In my clinical experience, being only vicariously through the payers and the databases I work with, I can’t say I have. So in one sense, this meta-analysis was a bit eye-opening and stimulates thoughts for further research. But I'll be perfectly honest and say heretofore I have not looked for any differences. Again, much more concerned about vaccine rates and patients getting boosters, and especially those patients who have chronic diseases over the age of 60 or those immunocompromised getting a COVID-19 vaccine, not yet as concerned about which COVID-19 vaccine.
Are there any limitations or factors that should be taken into consideration when interpreting the results of this meta-analysis in the context of real-world clinical practice?
Well, I think the authors recognize many, many of the limitations of this study. They pointed out it's still a relatively small number of studies that they are able to look at, they use basically studies that were published in the English language, and the databases you have to use came from observational studies. And of course, observational studies, as we've already discussed, are generally considered lower quality of evidence even though practically, that's the type of evidence we're going to need here. So those things do limit a study like this. I don't think they are what I would call ones that would invalidate this study. I think overall this was a reasonably well-done paper and the authors did acknowledge the limitations. But I think the big thing it potentially calls for, as we've already discussed, perhaps more work in more validation of what they found here.

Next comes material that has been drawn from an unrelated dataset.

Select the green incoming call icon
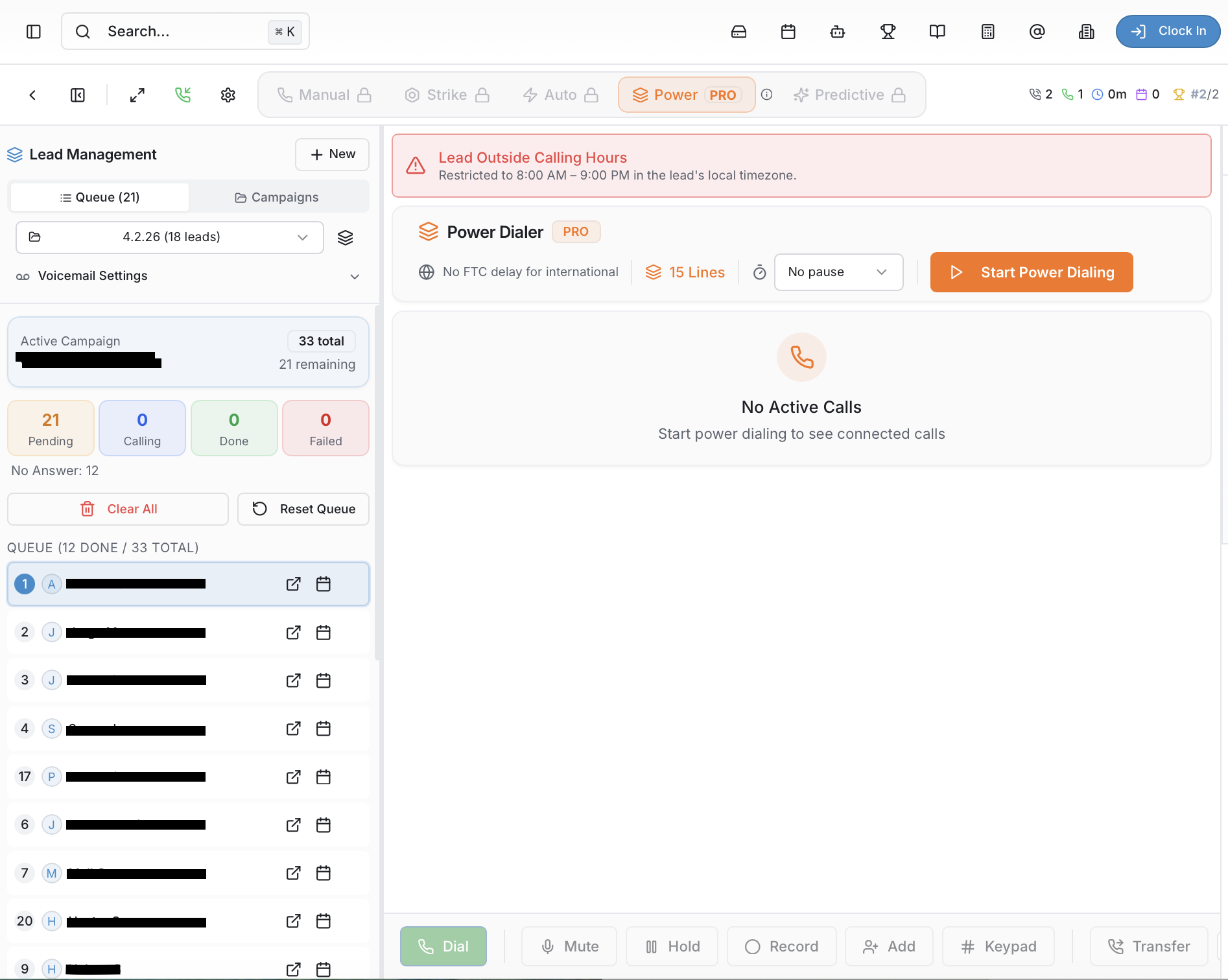 pos(182,95)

What further research is necessary to enhance our comprehension of how these vaccines work in individuals who are immunocompromised and to effectively address vaccine hesitancy within this population?
Yeah, I think the first thing is to address the vaccine hesitancy. One of which, I think, does need to be continuing and a health care system, I'll literally say, the war on misinformation. Again I think there's so much misinformation out there. I recently read an article that attributed the vast majority of COVID information to a term that I've not seen before: the misinformation dozen. A small handful of people who are ultimately responsible for spreading a lot of COVID misinformation. So as health care systems payers, integrated delivery networks, and even physician groups, I think we need to first and foremost combat that misinformation and get the word out about the recommendations for immunizing the immunocompromised. And again, the CDC does a good job in their COVID-19 information of publishing the most recent recommendations. Perhaps if there's a way to simplify those recommendations based on future data, it'll make it easier for all of us, both providers and patients included, to be able to advise patients on the right thing.

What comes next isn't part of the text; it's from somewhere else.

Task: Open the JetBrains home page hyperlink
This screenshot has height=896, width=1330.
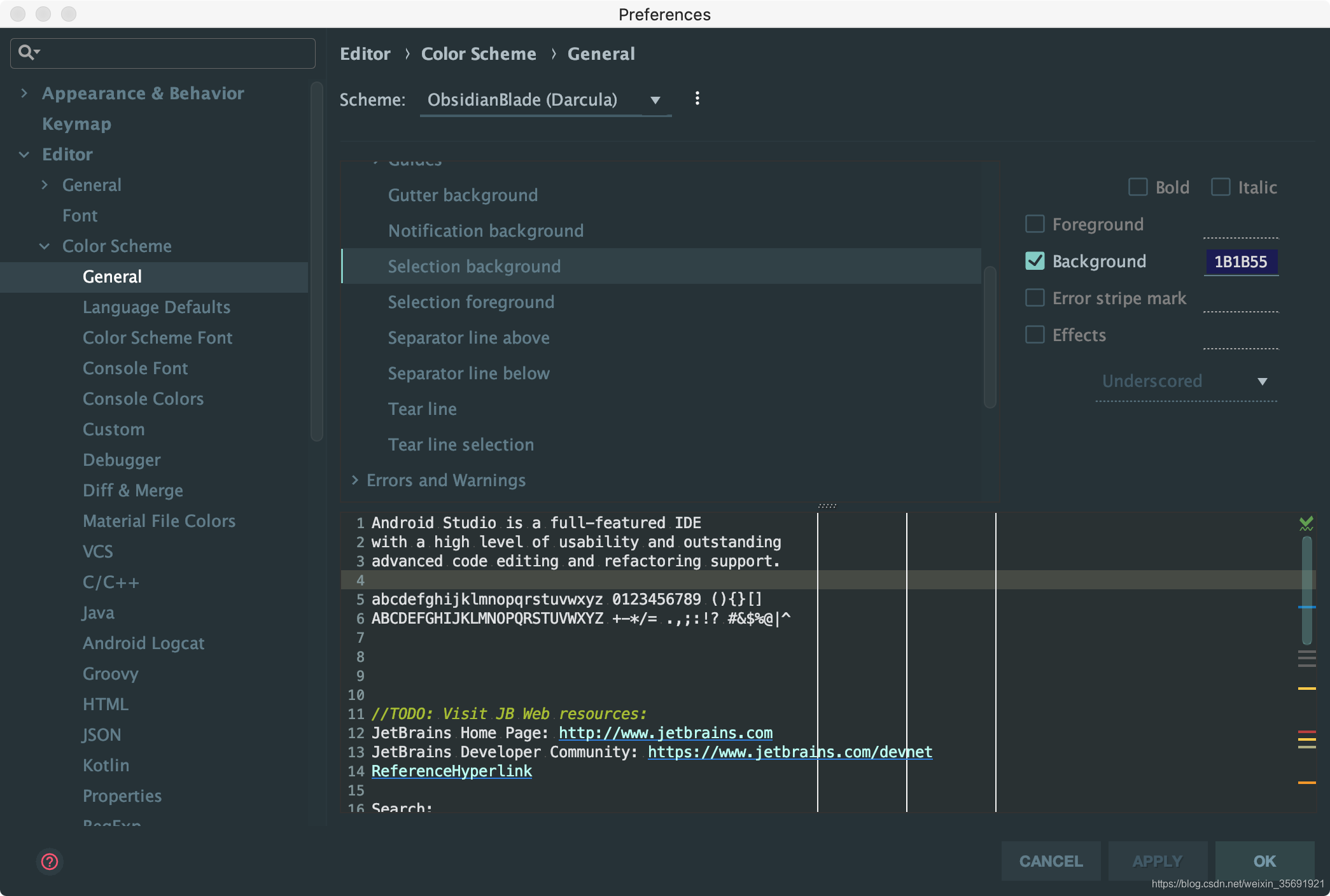Action: 664,732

And I think last, but not least, maybe an integrated delivery system, or a health plan, or even an independent third-party researcher at a university doing a similar type of prospective (well, you can't do it prospectively, because it's an observational) but retrospective observational study that might help validate this. All of which would make for, I think, more ability to rely on whether or not there are differences between the mRNA-1273, and the BNT162b2 vaccines.
I think my final message here would be this is the type of original research, the type of observational research, that we probably not only need, and I'm sure it's ongoing in immunocompromised patients, but perhaps even in the healthy adult, even these things stratified by age and even, maybe, perhaps tying some of this research to the risk of long COVID and vaccination that we still don't know enough about.